Text under study:

Daisy Darker
August 27, 2022

Book Review

Daisy Darker

reviewed by Carolyn Scott


Daisy Darker was born with a heart defect that would cause her heart to stop seven times before she was 13. Each time she was resuscitated in time, but was told that even with treatment and surgery she would likely not live to be an adult.

Daisy’s mother refused to send her to school like her older sisters Rose and Lily, keeping her home where books were her only companions. Daisy’s musician father was constantly travelling with his orchestra, so whenever her mother needed a break, Daisy would be sent to stay with her somewhat eccentric grandmother, Beatrice.

Beatrice, an author and illustrator of children’s books wrote a popular bestseller, ‘Daisy Darker’s Little Secret’, for her favourite granddaughter. She also collected clocks in her hallway, one for each birthday, which would all chime at once. Daisy spent many happy days in her childhood at ‘Seaglass’, her grandmother’s ancient, decaying mansion, on a tiny tidal island on the Cornish coast, that would be cut off from the rest of the world when the tide came in. Daisy loved it best when her sisters were home from boarding school for the holidays, especially when a local boy, Conor would come to visit and play with them.

On Halloween 2004, Daisy’s dysfunctional family gather at ‘Seaglass’ to celebrate her grandmother’s 80th birthday, and also because she wants to read them her will. They all arrive before the tide cut off the causeway, knowing that they would be trapped there until it went back out in another eight hours. As the narrator of the novel Daisy recounts the strange and nightmarish events that follow.

Information shown:

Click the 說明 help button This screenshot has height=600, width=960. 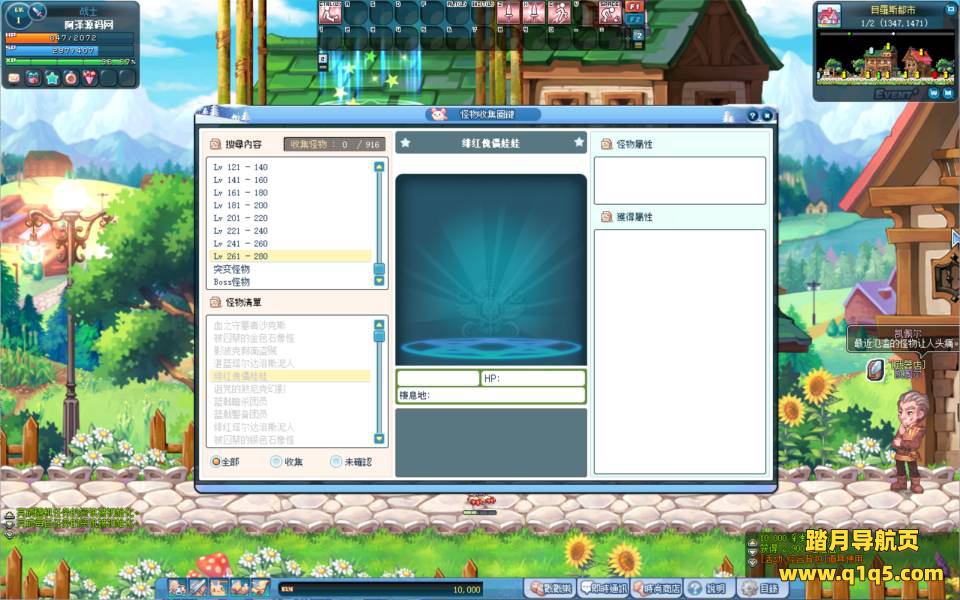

==

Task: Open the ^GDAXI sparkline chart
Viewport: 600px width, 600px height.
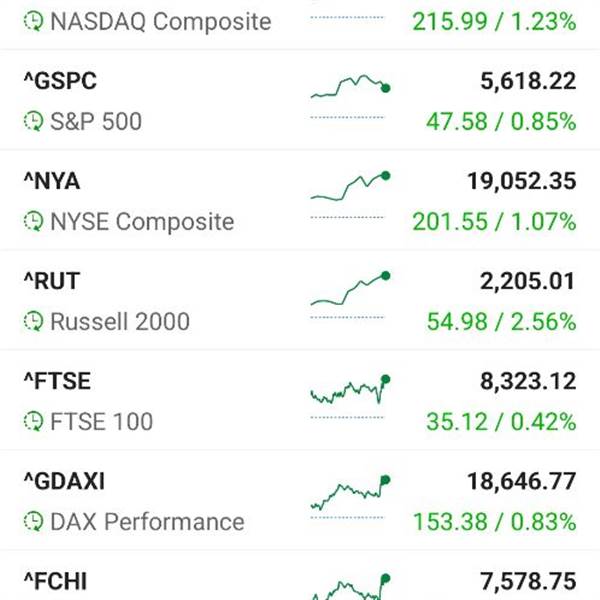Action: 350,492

==

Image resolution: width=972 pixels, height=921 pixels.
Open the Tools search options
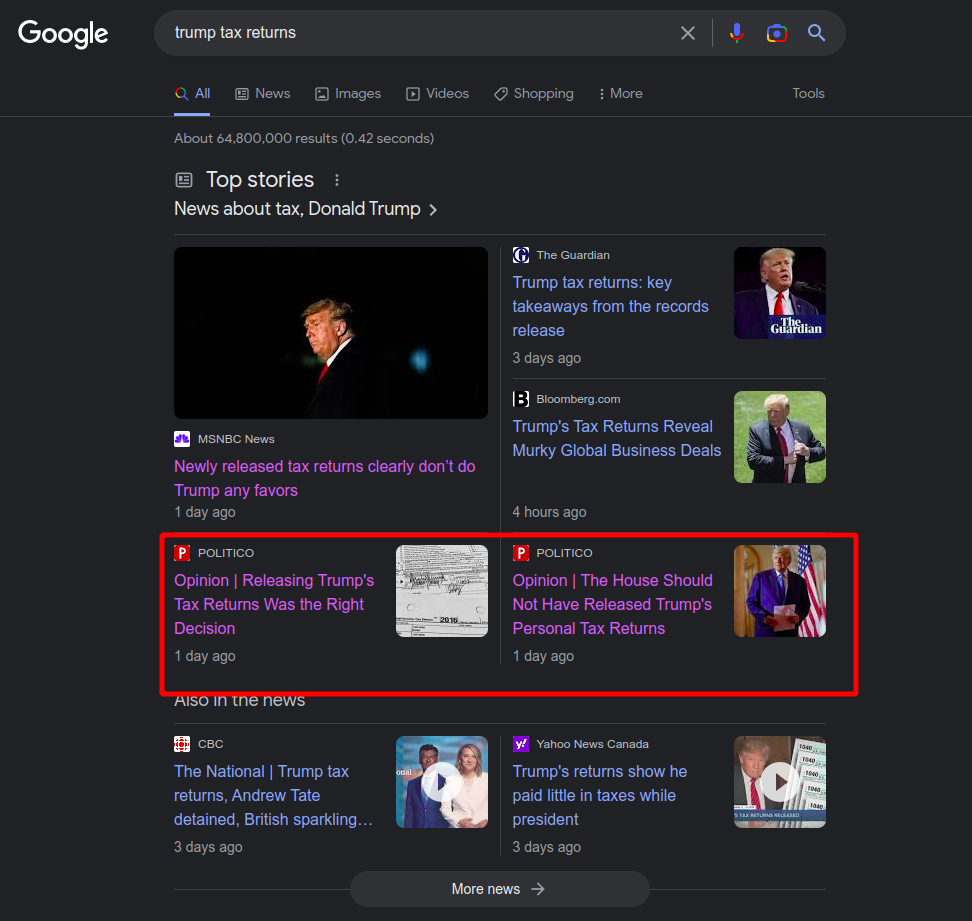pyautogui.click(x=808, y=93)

Questions on the material:
1) Rewrite everything in the Daisy Darker review from "reviewed by Carolyn" down to "be an adult.", replacing "heart defect" with "heart condition".
2) Carry the Daisy Darker book review forward from its last sentence.

Expected outputs:
1)
reviewed by Carolyn Scott


Daisy Darker was born with a heart condition that would cause her heart to stop seven times before she was 13. Each time she was resuscitated in time, but was told that even with treatment and surgery she would likely not live to be an adult.

2)
The setting is perfect for this Christie-esqe ‘locked room’ mystery. The crumbling old Victorian mansion, cut off from the world by the sea, with a storm raging outside, sets the tone for an atmospheric gothic mystery. As the evening plays out with dinner and the reading of the will, the family member dynamics are revealed as their true natures surface along with their insecurities and grudges against each other. At midnight, just after Beatrice’s eighty clocks have finished chiming, a terrible scream is heard, a body is found and an eerie poem foreshadowing gruesome events has appeared on the board in the kitchen.

As the night goes on and the events play out, memories of Daisy’s childhood are woven in to show how dysfunctional her family are. It seems that Daisy Darker is not the only one keeping a secret. The atmosphere becomes very sinister and creepy with tension slowly building as the time for tide to go back out approaches. There are many red herrings along the way and several big twists at the ending, which are sure to divide readers. For me the twists were unexpected, but felt too contrived in attempting to explain all the events. Perhaps one less major twist requiring less suspension of belief would have sufficed. Nevertheless, I very much enjoyed the writing, the evocative prose, the horribly flawed characters, the atmospheric setting and the gothic tale.

With thanks to Flatiron Books via Netgalley for a copy to read.